TASK TO CARRY OUT: Would you give again, exactly, the lines running from the line with "Task: Open the" to the end of the data below, both included?
>>
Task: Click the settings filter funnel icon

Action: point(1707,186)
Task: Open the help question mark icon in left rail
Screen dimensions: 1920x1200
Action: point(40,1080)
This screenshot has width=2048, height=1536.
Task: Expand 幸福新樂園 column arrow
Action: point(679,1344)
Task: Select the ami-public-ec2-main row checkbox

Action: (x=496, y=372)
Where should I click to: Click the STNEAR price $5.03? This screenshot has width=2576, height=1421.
<<
RESPONSE TO THE EXERCISE:
Task: Open the help question mark icon in left rail
Screen dimensions: 1920x1200
Action: point(40,1080)
This screenshot has width=2048, height=1536.
Task: Expand 幸福新樂園 column arrow
Action: point(679,1344)
Task: Select the ami-public-ec2-main row checkbox

Action: (x=496, y=372)
Where should I click to: Click the STNEAR price $5.03? This screenshot has width=2576, height=1421.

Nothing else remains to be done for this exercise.